#### Extracted data

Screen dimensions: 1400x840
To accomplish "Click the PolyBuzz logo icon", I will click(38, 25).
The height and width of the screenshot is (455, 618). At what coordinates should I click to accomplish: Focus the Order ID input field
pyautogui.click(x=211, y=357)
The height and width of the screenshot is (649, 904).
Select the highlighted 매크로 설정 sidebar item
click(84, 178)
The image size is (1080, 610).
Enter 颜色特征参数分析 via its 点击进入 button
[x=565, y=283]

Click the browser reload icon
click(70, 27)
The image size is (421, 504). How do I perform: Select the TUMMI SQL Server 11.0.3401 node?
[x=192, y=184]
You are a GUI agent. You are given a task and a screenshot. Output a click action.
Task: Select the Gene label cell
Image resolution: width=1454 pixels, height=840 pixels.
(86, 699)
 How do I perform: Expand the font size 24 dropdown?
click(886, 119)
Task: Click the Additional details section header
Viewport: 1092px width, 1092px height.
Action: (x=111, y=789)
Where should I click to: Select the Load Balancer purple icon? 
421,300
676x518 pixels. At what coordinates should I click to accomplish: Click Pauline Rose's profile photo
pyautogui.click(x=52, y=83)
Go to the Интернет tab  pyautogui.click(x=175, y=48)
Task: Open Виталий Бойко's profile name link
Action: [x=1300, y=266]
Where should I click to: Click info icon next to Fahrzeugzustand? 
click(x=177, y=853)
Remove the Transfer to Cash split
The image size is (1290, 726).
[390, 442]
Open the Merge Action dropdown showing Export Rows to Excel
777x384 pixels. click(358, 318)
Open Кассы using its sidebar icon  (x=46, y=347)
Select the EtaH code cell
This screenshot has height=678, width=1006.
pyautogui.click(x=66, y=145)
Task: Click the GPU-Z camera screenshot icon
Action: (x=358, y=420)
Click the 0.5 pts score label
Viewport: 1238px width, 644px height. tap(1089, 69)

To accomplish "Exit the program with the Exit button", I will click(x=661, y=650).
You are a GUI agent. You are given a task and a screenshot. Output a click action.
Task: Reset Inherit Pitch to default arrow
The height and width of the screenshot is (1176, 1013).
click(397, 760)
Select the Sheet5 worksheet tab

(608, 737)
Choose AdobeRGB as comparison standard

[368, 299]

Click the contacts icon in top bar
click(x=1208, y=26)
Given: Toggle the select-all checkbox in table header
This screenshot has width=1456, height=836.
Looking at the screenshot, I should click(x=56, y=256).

########

§ Activity
Everything in the material should be repeated exactly as written.

§ Response for this exercise
Screen dimensions: 1400x840
To accomplish "Click the PolyBuzz logo icon", I will click(38, 25).
The height and width of the screenshot is (455, 618). At what coordinates should I click to accomplish: Focus the Order ID input field
pyautogui.click(x=211, y=357)
The height and width of the screenshot is (649, 904).
Select the highlighted 매크로 설정 sidebar item
click(84, 178)
The image size is (1080, 610).
Enter 颜色特征参数分析 via its 点击进入 button
[x=565, y=283]

Click the browser reload icon
click(70, 27)
The image size is (421, 504). How do I perform: Select the TUMMI SQL Server 11.0.3401 node?
[x=192, y=184]
You are a GUI agent. You are given a task and a screenshot. Output a click action.
Task: Select the Gene label cell
Image resolution: width=1454 pixels, height=840 pixels.
(86, 699)
 How do I perform: Expand the font size 24 dropdown?
click(886, 119)
Task: Click the Additional details section header
Viewport: 1092px width, 1092px height.
Action: (x=111, y=789)
Where should I click to: Select the Load Balancer purple icon? 
421,300
676x518 pixels. At what coordinates should I click to accomplish: Click Pauline Rose's profile photo
pyautogui.click(x=52, y=83)
Go to the Интернет tab  pyautogui.click(x=175, y=48)
Task: Open Виталий Бойко's profile name link
Action: [x=1300, y=266]
Where should I click to: Click info icon next to Fahrzeugzustand? 
click(x=177, y=853)
Remove the Transfer to Cash split
The image size is (1290, 726).
[390, 442]
Open the Merge Action dropdown showing Export Rows to Excel
777x384 pixels. click(358, 318)
Open Кассы using its sidebar icon  (x=46, y=347)
Select the EtaH code cell
This screenshot has height=678, width=1006.
pyautogui.click(x=66, y=145)
Task: Click the GPU-Z camera screenshot icon
Action: (x=358, y=420)
Click the 0.5 pts score label
Viewport: 1238px width, 644px height. tap(1089, 69)

To accomplish "Exit the program with the Exit button", I will click(x=661, y=650).
You are a GUI agent. You are given a task and a screenshot. Output a click action.
Task: Reset Inherit Pitch to default arrow
The height and width of the screenshot is (1176, 1013).
click(397, 760)
Select the Sheet5 worksheet tab

(608, 737)
Choose AdobeRGB as comparison standard

[368, 299]

Click the contacts icon in top bar
click(x=1208, y=26)
Given: Toggle the select-all checkbox in table header
This screenshot has width=1456, height=836.
Looking at the screenshot, I should click(x=56, y=256).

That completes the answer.